Wednesday, 18 July 2018: 09:30
Location: 206B (MTCC NORTH BUILDING)
Oral Presentation
Derek SILVA, King's University College at Western University, Canada
In particular, this study engages with theories of governmentality, literature within critical policing studies and the othering paradigm traced back to the work of Edward Said, to explore the global diffusion of radicalization discourses across three Western liberal democracies – the United States, United Kingdom, and Canada – from 1969 to the present. More specifically, utilizing critical discourse and case study analysis of over 10,000 documents, I explore how social institutions of law, politics, media, and science conceptualize radicalization and investigate the material practices of risk, security, and policing for which such discourses give rise.
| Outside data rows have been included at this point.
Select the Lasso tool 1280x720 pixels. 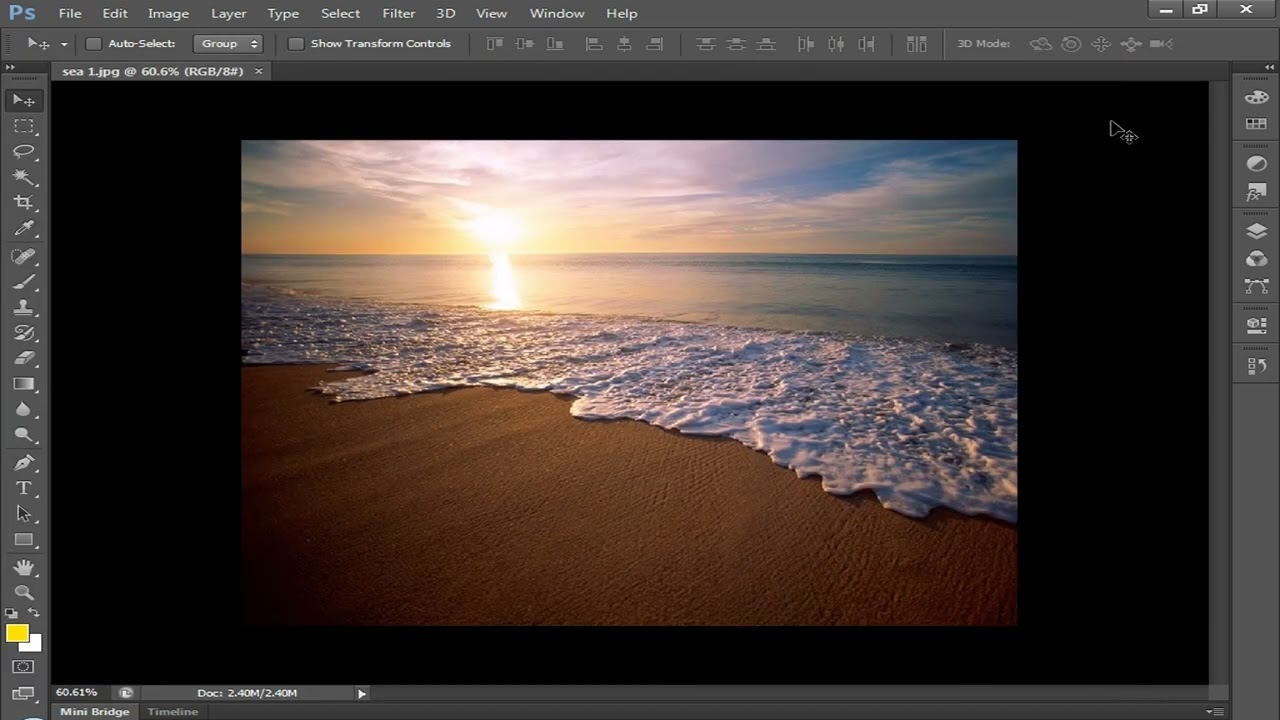[24, 152]
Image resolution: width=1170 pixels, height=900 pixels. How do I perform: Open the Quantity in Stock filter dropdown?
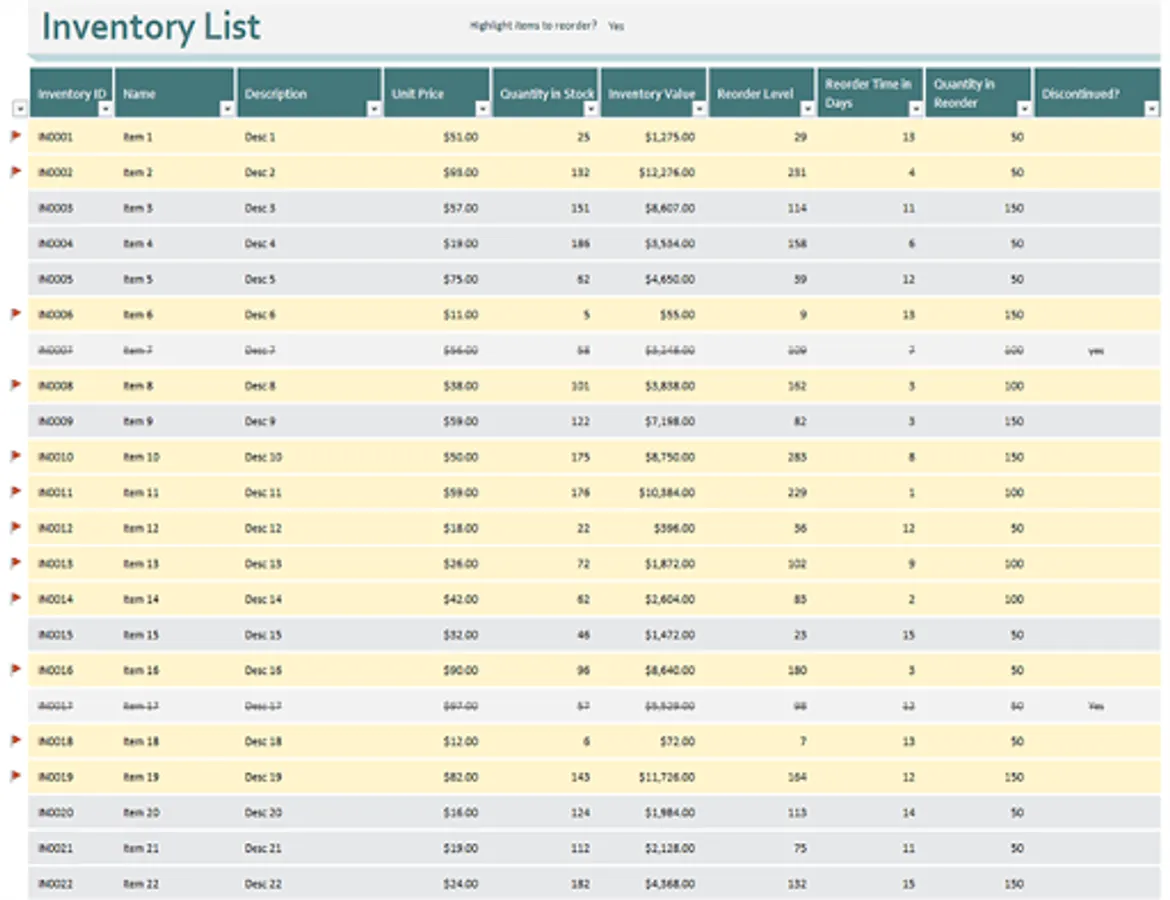click(589, 109)
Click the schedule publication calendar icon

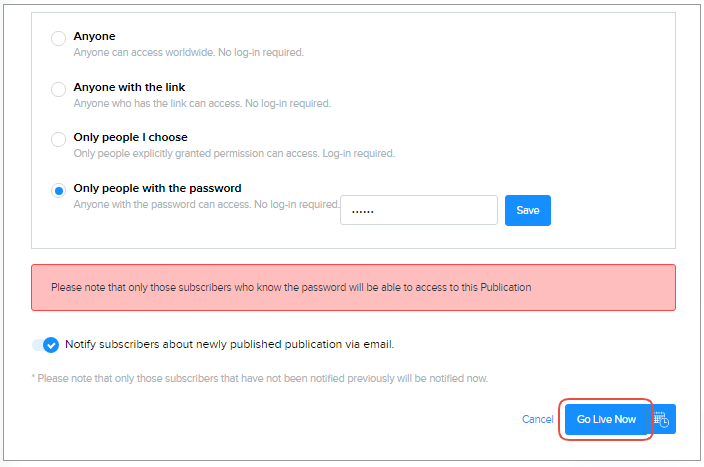[663, 420]
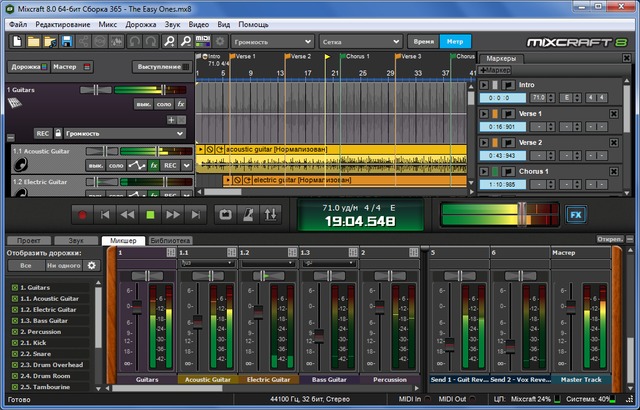Toggle the 1.3. Bass Guitar track checkbox
The width and height of the screenshot is (640, 410).
[x=15, y=321]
Following the analysis of thousands of publicly available governmental and non-governmental documents, this study finds that not only has radicalization become a dominant framework for understanding terrorism, but that modern discursive labeling mechanisms associated with preemption disproportionately affect certain cultural and ethnic minorities. The data illustrate this trend across social institutions in all three countries. The findings also highlight how notions of risk and security are increasingly embedded in the daily lives of citizens through discourses of radicalization in order to more efficiently govern the threat of terrorism. The study therefore broadens sociological and criminological debates on processes of social exclusion, social control, and cultural change in the context of terrorism and highlights some of the ways in which social distance is constructed and represented in the public sphere.